Стоящий посреди неопределенного (и даже неопределимого) пространства и обращенный в своих видениях к другу, возлюбленной или Богу, лирический субъект Аронзона оказывается объектом собственной медитации. Свойственная поэту медитативность, предполагающая автокоммуникацию с характерными для нее трансформацией, переформулировкой и возрастанием информации[86], использует принцип повтора (секвентности), не боящегося даже штампа как аналога «стабильности», «вечности». Ю. Лотман так объяснял акт автокоммуникации, очень важный для культуры вообще:
Когда мы говорим о передаче сообщения по системе «Я – Я», мы имеем в виду в первую очередь не те случаи, когда текст выполняет мнемоническую функцию.

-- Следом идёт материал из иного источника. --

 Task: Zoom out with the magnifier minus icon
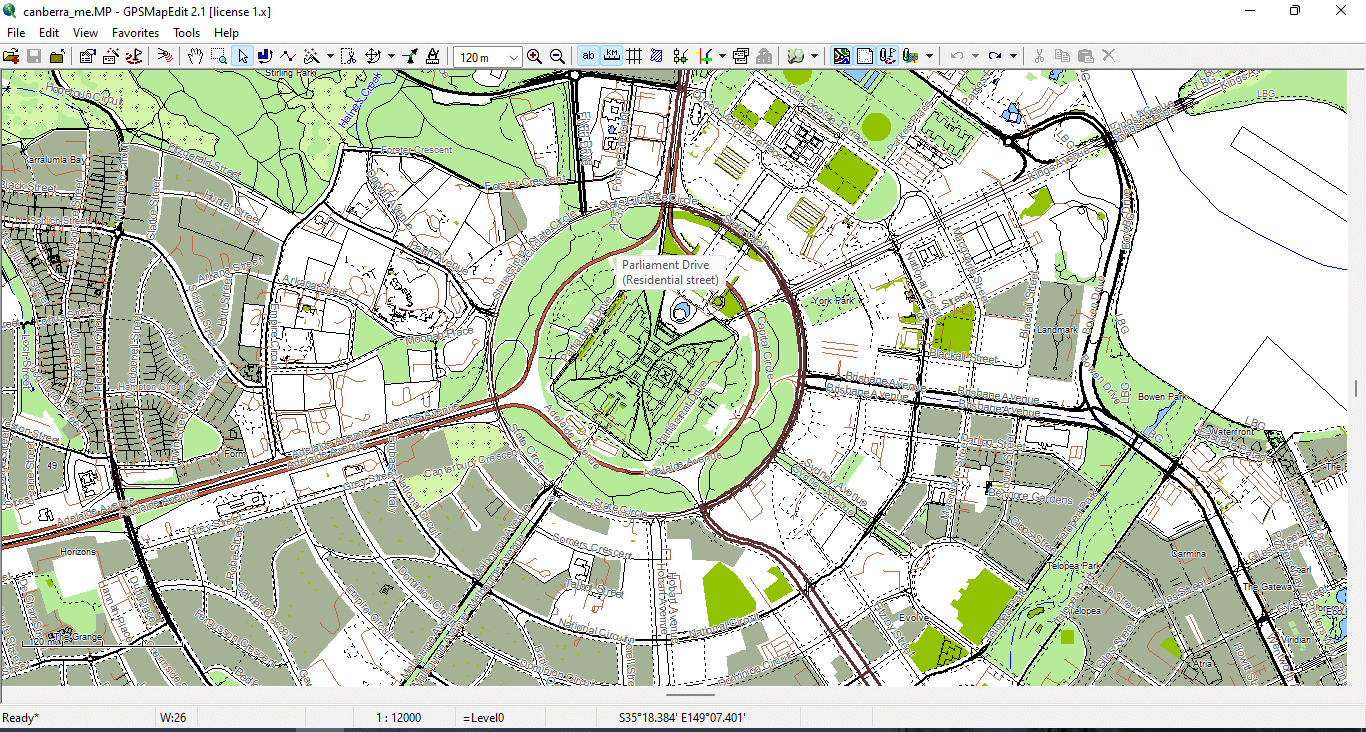pyautogui.click(x=557, y=56)
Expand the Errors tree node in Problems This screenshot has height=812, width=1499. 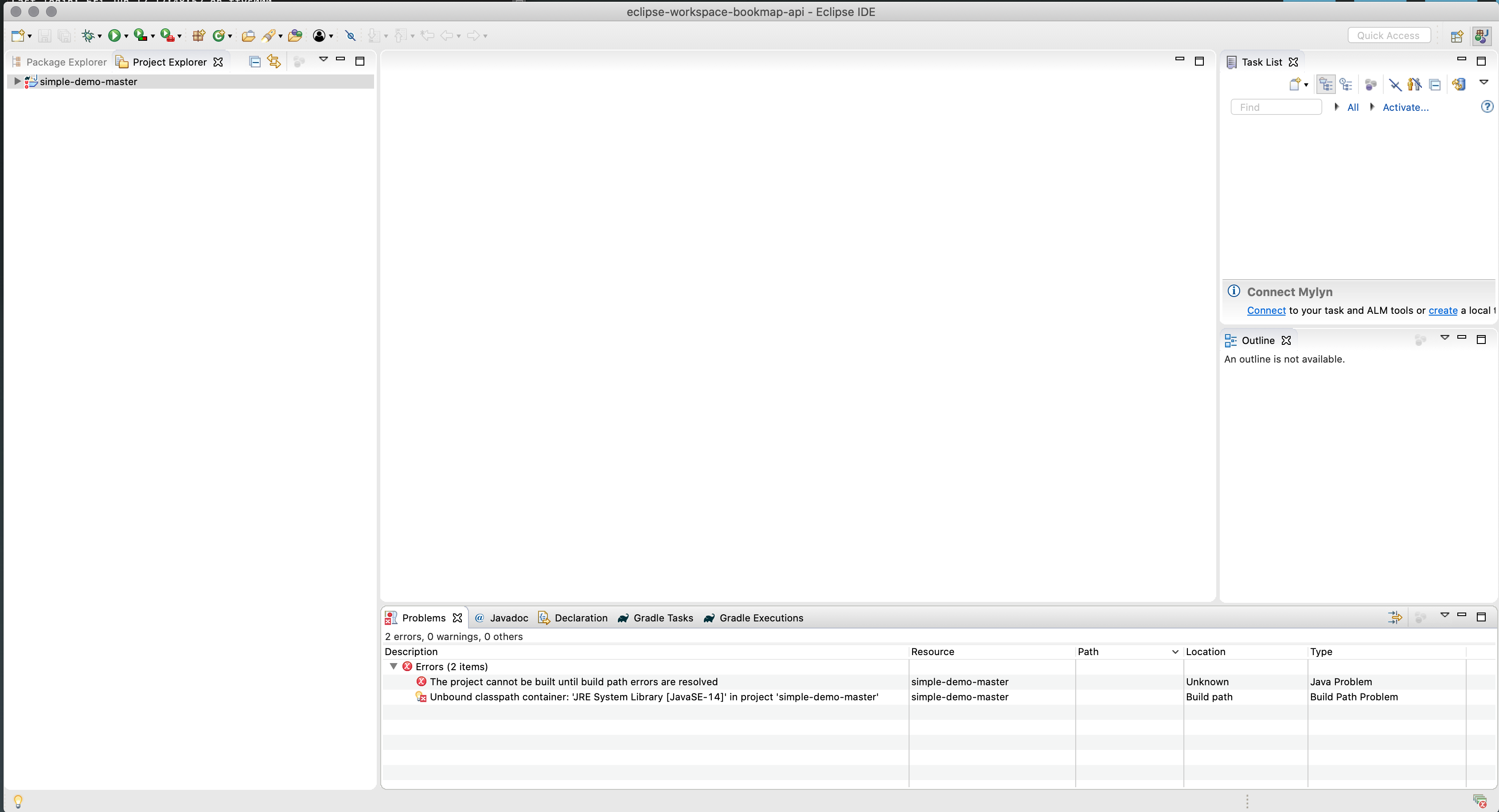point(393,667)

Здесь воспринимающее второе «Я» функционально приравнивается к третьему лицу. Различие сводится к тому, что в системе «Я – ОН» информация перемещается в пространстве, а в системе «Я – Я» – во времени [Лотман 1992: 76–77][87].
Факт, что «сообщение, передаваемое в системе „Я – Я“, <..> приобретает какую-то дополнительную новую информацию», ученый объясняет качественной трансформацией в канале «Я – Я», приводящей «к перестройке самого этого „Я“» [Лотман 1992: 77][88]. Этот тип общения и обращения очень созвучен модели микромира Аронзона, лирический герой которого автокоммуникативен (отсюда и одна из мотивировок термина «автоперсонаж»), что сказывается на его высокой духовной активности и в то же время на сниженной динамичности в плане социальном[89].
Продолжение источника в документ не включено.